Ireland displayed a very real role in the negotiation and design of this EU migration and asylum pact, just like it has done on other big policies that we have shared and agreed within the European Union. It is not perfect, but there is no perfect solution when it comes to trying to deal with the challenge and scale of migration we are seeing today. This represents a significant improvement in terms of the certainty and predictability that it will bring for the future. It will make changes like, for example, a new asylum procedures regulation. For the first time, this delivers a common procedure for international protection applicants across the EU. In other words, every country is going to do the same thing. That will bring a consistency of approach that will be hugely valuable for a country like ours. The procedure contains four elements. There is a mandatory borders procedure. This means that people who come here and may have destroyed documentation or are seen as high risk for a number of reasons, will be taken to a separate designated location for their applications to be processed. There will be an accelerated procedure for people who have come from safe countries of origin, so that we can make decisions with a turnaround time of no more than three months. There will be an inadmissibility procedure in the case of people who have already been granted asylum somewhere else in the European Union but have chosen to move on and come to Ireland.
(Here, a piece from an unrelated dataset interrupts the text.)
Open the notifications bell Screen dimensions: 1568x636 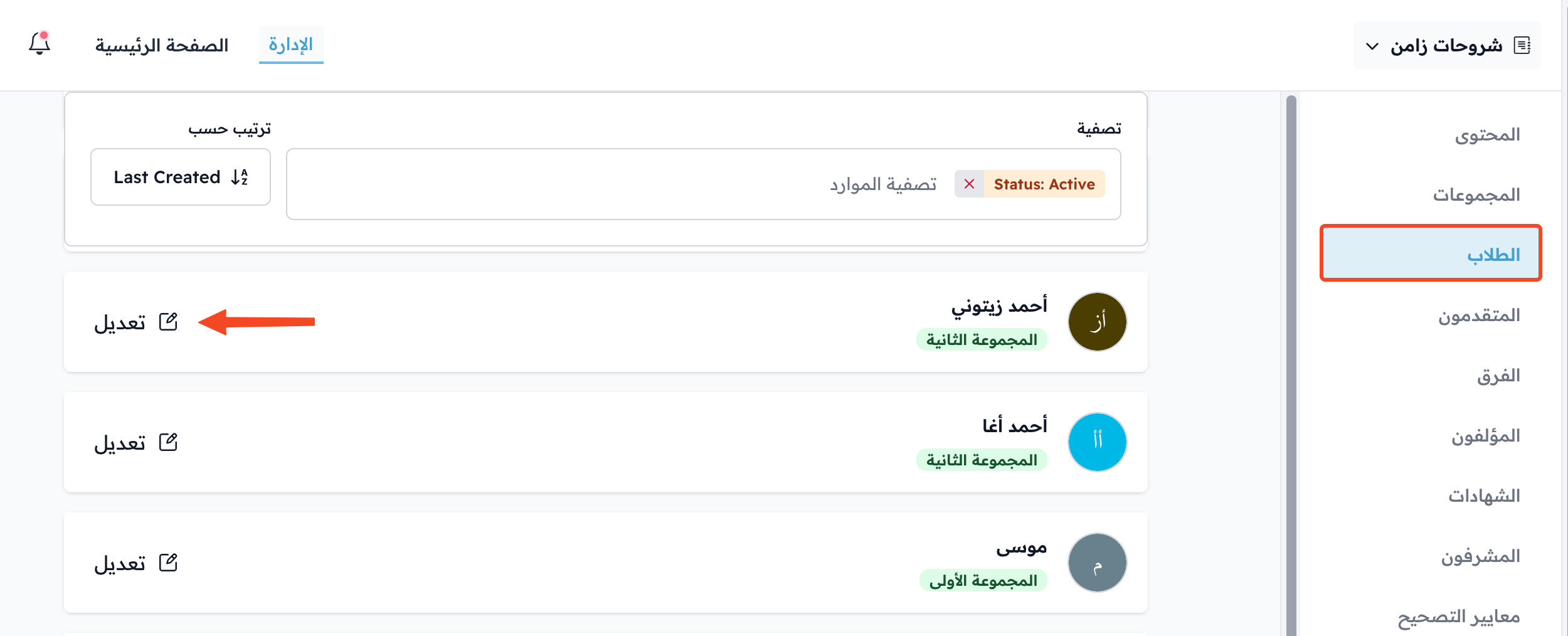(40, 43)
A decision will be made within two months for that category of person. Let us not forget that the majority of people who come to Ireland come through other countries first, whether that is the UK or other EU countries. There will be a so-called ordinary procedure, which is what we do for most applications today, whereby a decision will be required within six months. Of course, the Minister, Deputy McEntee, and the Government are putting the resources in place to try to get there, regardless of this migration pact.
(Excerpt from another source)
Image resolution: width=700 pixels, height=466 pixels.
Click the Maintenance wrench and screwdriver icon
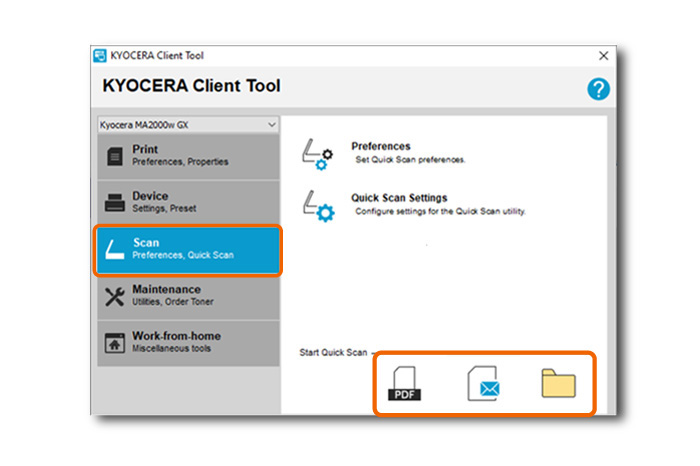114,296
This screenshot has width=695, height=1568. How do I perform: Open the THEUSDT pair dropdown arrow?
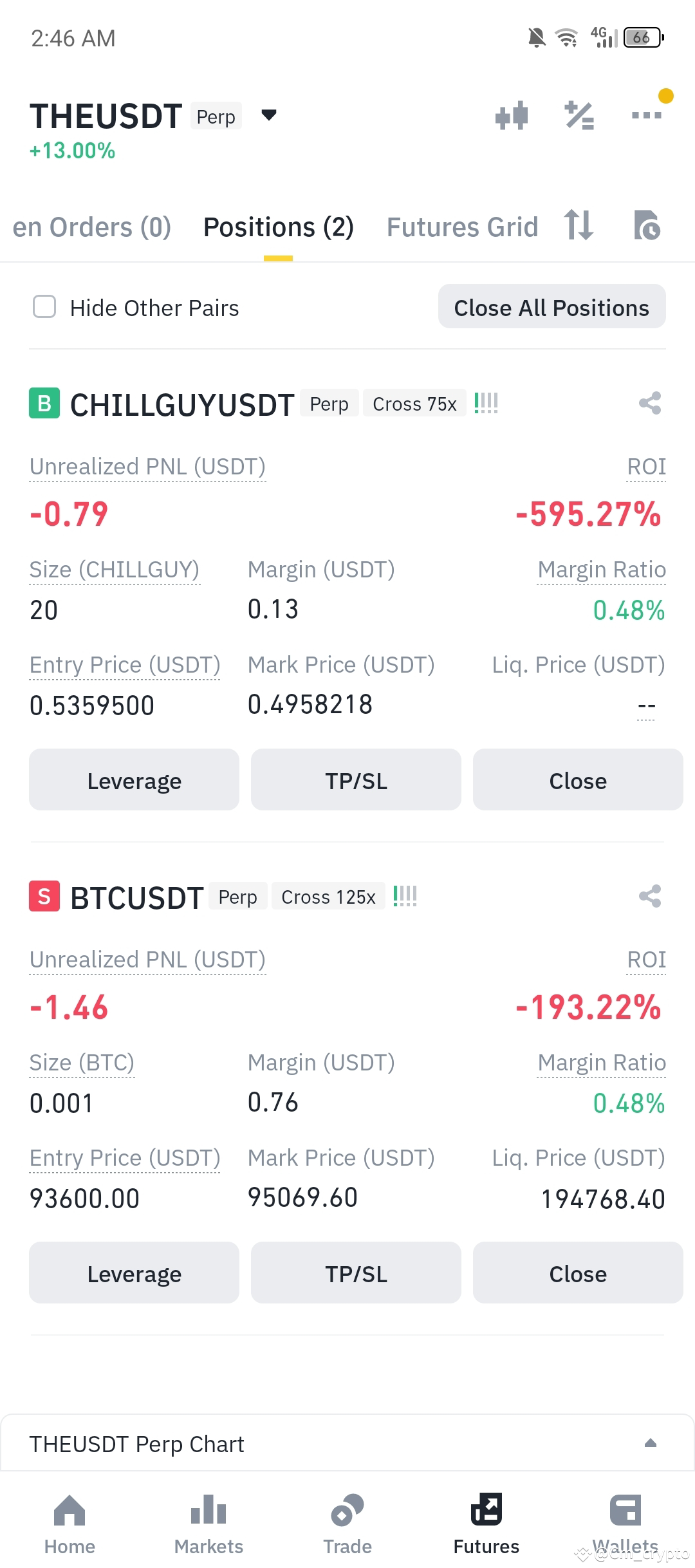point(269,115)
There will also be an asylum and migration management regulation. This will replace the Dublin III regulation. It will reduce timeframes for determining which member state is responsible for processing an application. If people come to Ireland via other EU countries, we will now have a system that actually works to be able to return them to the EU country to which they first arrived. This will be hugely valuable to Ireland but we cannot avail of it if we do not opt into this pact.

There will be a new solidarity mechanism, which many people have exaggerated the effect of. I encourage people to inform themselves in terms of what Ireland is actually being asked to do, which is pretty modest, in the bigger scheme of things. The choice is clear. On the one hand, isolation, going it alone, taking all the risk that comes from that when we know that our closest neighbour, with all of its resources, population and influence has been unable to manage the migration question and it now dominates politics there. On the other hand, we can choose to try to do this as a collective within the European Union - after two or three years of negotiation which we have been involved in - to try to make sure that we have a common standard with realism across the European Union.